TASK DETAILS: The records should be copied out again with no alteration.

GIVEN DATA:
== Segment start ==

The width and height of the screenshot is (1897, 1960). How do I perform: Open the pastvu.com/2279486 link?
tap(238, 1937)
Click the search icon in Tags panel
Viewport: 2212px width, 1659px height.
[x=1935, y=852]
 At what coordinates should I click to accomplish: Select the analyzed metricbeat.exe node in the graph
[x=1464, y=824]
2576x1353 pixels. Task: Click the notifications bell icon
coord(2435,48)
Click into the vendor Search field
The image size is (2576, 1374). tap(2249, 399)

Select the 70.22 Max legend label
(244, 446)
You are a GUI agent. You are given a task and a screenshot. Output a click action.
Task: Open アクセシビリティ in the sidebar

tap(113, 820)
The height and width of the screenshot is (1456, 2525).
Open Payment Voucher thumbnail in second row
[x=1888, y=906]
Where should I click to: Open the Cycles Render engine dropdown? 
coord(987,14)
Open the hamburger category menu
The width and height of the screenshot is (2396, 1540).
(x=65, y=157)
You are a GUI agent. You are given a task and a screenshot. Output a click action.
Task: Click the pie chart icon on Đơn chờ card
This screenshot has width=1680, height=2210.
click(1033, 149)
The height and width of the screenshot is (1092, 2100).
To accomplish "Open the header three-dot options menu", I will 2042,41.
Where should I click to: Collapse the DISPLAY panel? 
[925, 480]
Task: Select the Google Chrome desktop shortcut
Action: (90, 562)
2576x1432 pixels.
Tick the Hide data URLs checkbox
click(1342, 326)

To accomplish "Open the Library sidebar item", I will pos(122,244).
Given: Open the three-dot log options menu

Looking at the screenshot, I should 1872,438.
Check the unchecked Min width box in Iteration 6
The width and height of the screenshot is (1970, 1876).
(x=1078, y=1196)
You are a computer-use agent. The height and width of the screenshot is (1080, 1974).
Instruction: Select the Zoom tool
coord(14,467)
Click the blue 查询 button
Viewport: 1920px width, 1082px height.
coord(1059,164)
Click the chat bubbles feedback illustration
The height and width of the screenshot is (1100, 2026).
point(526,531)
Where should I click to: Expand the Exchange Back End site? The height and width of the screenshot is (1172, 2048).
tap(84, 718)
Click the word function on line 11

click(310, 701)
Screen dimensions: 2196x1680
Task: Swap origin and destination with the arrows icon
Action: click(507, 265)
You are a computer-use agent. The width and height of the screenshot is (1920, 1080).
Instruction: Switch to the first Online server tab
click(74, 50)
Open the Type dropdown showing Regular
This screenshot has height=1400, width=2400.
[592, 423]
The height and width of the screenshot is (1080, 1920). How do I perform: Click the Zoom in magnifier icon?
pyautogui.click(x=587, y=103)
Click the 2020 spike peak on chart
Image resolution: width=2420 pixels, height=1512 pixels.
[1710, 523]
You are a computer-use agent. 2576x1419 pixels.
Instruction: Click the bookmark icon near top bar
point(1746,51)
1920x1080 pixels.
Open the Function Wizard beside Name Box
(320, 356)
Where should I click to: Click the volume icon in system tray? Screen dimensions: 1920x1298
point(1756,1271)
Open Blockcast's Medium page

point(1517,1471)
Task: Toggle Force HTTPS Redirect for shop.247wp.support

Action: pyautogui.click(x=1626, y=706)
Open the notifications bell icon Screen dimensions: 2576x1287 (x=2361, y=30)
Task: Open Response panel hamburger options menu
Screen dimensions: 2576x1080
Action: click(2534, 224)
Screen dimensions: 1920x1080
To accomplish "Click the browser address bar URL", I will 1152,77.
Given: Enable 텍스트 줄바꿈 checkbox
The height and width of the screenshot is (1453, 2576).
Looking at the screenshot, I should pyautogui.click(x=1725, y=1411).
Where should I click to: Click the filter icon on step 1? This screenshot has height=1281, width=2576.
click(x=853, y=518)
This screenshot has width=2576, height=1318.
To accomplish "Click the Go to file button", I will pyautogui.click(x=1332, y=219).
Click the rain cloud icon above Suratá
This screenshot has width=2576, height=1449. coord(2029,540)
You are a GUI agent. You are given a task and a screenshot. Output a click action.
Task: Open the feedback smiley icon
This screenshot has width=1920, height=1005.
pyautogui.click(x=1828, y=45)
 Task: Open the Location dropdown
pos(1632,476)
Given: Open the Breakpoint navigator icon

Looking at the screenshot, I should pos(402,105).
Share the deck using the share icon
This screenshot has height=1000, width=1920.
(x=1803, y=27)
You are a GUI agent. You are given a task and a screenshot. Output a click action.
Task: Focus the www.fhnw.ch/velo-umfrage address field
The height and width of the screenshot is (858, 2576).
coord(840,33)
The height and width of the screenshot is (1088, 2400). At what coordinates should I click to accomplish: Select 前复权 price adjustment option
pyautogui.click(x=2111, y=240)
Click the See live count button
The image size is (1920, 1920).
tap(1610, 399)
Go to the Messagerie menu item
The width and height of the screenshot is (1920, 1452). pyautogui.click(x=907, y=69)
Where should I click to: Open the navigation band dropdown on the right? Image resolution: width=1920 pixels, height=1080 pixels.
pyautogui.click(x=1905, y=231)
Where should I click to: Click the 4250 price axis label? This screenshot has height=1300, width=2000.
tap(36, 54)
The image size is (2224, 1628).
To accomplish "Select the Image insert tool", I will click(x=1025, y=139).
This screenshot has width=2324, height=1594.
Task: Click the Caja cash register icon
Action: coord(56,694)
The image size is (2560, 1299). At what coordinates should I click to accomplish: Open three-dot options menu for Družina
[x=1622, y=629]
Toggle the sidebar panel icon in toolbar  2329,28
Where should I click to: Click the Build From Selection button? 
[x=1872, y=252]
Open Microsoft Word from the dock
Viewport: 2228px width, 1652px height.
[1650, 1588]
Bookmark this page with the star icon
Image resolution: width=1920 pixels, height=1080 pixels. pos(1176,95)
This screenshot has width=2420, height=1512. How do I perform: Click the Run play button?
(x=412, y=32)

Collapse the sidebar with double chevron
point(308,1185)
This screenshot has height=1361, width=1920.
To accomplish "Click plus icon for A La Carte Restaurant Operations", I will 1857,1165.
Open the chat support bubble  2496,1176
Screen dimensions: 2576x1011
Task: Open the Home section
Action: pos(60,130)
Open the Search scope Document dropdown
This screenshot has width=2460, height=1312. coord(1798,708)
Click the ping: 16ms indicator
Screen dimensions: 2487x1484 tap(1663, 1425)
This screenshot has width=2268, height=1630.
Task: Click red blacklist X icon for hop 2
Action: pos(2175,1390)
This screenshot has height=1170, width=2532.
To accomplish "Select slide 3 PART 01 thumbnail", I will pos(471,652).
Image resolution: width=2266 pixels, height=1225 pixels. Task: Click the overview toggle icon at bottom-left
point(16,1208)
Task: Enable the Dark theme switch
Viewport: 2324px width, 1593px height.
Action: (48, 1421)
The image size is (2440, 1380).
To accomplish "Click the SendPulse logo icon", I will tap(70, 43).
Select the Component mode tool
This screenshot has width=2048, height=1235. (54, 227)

== Segment end ==

RESPONSE:
The width and height of the screenshot is (1897, 1960). How do I perform: Open the pastvu.com/2279486 link?
tap(238, 1937)
Click the search icon in Tags panel
Viewport: 2212px width, 1659px height.
[x=1935, y=852]
 At what coordinates should I click to accomplish: Select the analyzed metricbeat.exe node in the graph
[x=1464, y=824]
2576x1353 pixels. Task: Click the notifications bell icon
coord(2435,48)
Click into the vendor Search field
The image size is (2576, 1374). tap(2249, 399)

Select the 70.22 Max legend label
(244, 446)
You are a GUI agent. You are given a task and a screenshot. Output a click action.
Task: Open アクセシビリティ in the sidebar

tap(113, 820)
The height and width of the screenshot is (1456, 2525).
Open Payment Voucher thumbnail in second row
[x=1888, y=906]
Where should I click to: Open the Cycles Render engine dropdown? 
coord(987,14)
Open the hamburger category menu
The width and height of the screenshot is (2396, 1540).
(x=65, y=157)
You are a GUI agent. You are given a task and a screenshot. Output a click action.
Task: Click the pie chart icon on Đơn chờ card
This screenshot has width=1680, height=2210.
click(1033, 149)
The height and width of the screenshot is (1092, 2100).
To accomplish "Open the header three-dot options menu", I will 2042,41.
Where should I click to: Collapse the DISPLAY panel? 
[925, 480]
Task: Select the Google Chrome desktop shortcut
Action: (90, 562)
2576x1432 pixels.
Tick the Hide data URLs checkbox
click(1342, 326)

To accomplish "Open the Library sidebar item", I will pos(122,244).
Given: Open the three-dot log options menu

Looking at the screenshot, I should 1872,438.
Check the unchecked Min width box in Iteration 6
The width and height of the screenshot is (1970, 1876).
(x=1078, y=1196)
You are a computer-use agent. The height and width of the screenshot is (1080, 1974).
Instruction: Select the Zoom tool
coord(14,467)
Click the blue 查询 button
Viewport: 1920px width, 1082px height.
coord(1059,164)
Click the chat bubbles feedback illustration
The height and width of the screenshot is (1100, 2026).
point(526,531)
Where should I click to: Expand the Exchange Back End site? The height and width of the screenshot is (1172, 2048).
tap(84, 718)
Click the word function on line 11

click(310, 701)
Screen dimensions: 2196x1680
Task: Swap origin and destination with the arrows icon
Action: click(507, 265)
You are a computer-use agent. The width and height of the screenshot is (1920, 1080).
Instruction: Switch to the first Online server tab
click(74, 50)
Open the Type dropdown showing Regular
This screenshot has height=1400, width=2400.
[592, 423]
The height and width of the screenshot is (1080, 1920). How do I perform: Click the Zoom in magnifier icon?
pyautogui.click(x=587, y=103)
Click the 2020 spike peak on chart
Image resolution: width=2420 pixels, height=1512 pixels.
[1710, 523]
You are a computer-use agent. 2576x1419 pixels.
Instruction: Click the bookmark icon near top bar
point(1746,51)
1920x1080 pixels.
Open the Function Wizard beside Name Box
(320, 356)
Where should I click to: Click the volume icon in system tray? Screen dimensions: 1920x1298
point(1756,1271)
Open Blockcast's Medium page

point(1517,1471)
Task: Toggle Force HTTPS Redirect for shop.247wp.support

Action: pyautogui.click(x=1626, y=706)
Open the notifications bell icon Screen dimensions: 2576x1287 (x=2361, y=30)
Task: Open Response panel hamburger options menu
Screen dimensions: 2576x1080
Action: click(2534, 224)
Screen dimensions: 1920x1080
To accomplish "Click the browser address bar URL", I will 1152,77.
Given: Enable 텍스트 줄바꿈 checkbox
The height and width of the screenshot is (1453, 2576).
Looking at the screenshot, I should pyautogui.click(x=1725, y=1411).
Where should I click to: Click the filter icon on step 1? This screenshot has height=1281, width=2576.
click(x=853, y=518)
This screenshot has width=2576, height=1318.
To accomplish "Click the Go to file button", I will pyautogui.click(x=1332, y=219).
Click the rain cloud icon above Suratá
This screenshot has width=2576, height=1449. coord(2029,540)
You are a GUI agent. You are given a task and a screenshot. Output a click action.
Task: Open the feedback smiley icon
This screenshot has width=1920, height=1005.
pyautogui.click(x=1828, y=45)
 Task: Open the Location dropdown
pos(1632,476)
Given: Open the Breakpoint navigator icon

Looking at the screenshot, I should pos(402,105).
Share the deck using the share icon
This screenshot has height=1000, width=1920.
(x=1803, y=27)
You are a GUI agent. You are given a task and a screenshot. Output a click action.
Task: Focus the www.fhnw.ch/velo-umfrage address field
The height and width of the screenshot is (858, 2576).
coord(840,33)
The height and width of the screenshot is (1088, 2400). At what coordinates should I click to accomplish: Select 前复权 price adjustment option
pyautogui.click(x=2111, y=240)
Click the See live count button
The image size is (1920, 1920).
tap(1610, 399)
Go to the Messagerie menu item
The width and height of the screenshot is (1920, 1452). pyautogui.click(x=907, y=69)
Where should I click to: Open the navigation band dropdown on the right? Image resolution: width=1920 pixels, height=1080 pixels.
pyautogui.click(x=1905, y=231)
Where should I click to: Click the 4250 price axis label? This screenshot has height=1300, width=2000.
tap(36, 54)
The image size is (2224, 1628).
To accomplish "Select the Image insert tool", I will click(x=1025, y=139).
This screenshot has width=2324, height=1594.
Task: Click the Caja cash register icon
Action: coord(56,694)
The image size is (2560, 1299). At what coordinates should I click to accomplish: Open three-dot options menu for Družina
[x=1622, y=629]
Toggle the sidebar panel icon in toolbar  2329,28
Where should I click to: Click the Build From Selection button? 
[x=1872, y=252]
Open Microsoft Word from the dock
Viewport: 2228px width, 1652px height.
[1650, 1588]
Bookmark this page with the star icon
Image resolution: width=1920 pixels, height=1080 pixels. pos(1176,95)
This screenshot has width=2420, height=1512. How do I perform: Click the Run play button?
(x=412, y=32)

Collapse the sidebar with double chevron
point(308,1185)
This screenshot has height=1361, width=1920.
To accomplish "Click plus icon for A La Carte Restaurant Operations", I will 1857,1165.
Open the chat support bubble  2496,1176
Screen dimensions: 2576x1011
Task: Open the Home section
Action: pos(60,130)
Open the Search scope Document dropdown
This screenshot has width=2460, height=1312. coord(1798,708)
Click the ping: 16ms indicator
Screen dimensions: 2487x1484 tap(1663, 1425)
This screenshot has width=2268, height=1630.
Task: Click red blacklist X icon for hop 2
Action: pos(2175,1390)
This screenshot has height=1170, width=2532.
To accomplish "Select slide 3 PART 01 thumbnail", I will pos(471,652).
Image resolution: width=2266 pixels, height=1225 pixels. Task: Click the overview toggle icon at bottom-left
point(16,1208)
Task: Enable the Dark theme switch
Viewport: 2324px width, 1593px height.
Action: (48, 1421)
The image size is (2440, 1380).
To accomplish "Click the SendPulse logo icon", I will tap(70, 43).
Select the Component mode tool
This screenshot has width=2048, height=1235. (54, 227)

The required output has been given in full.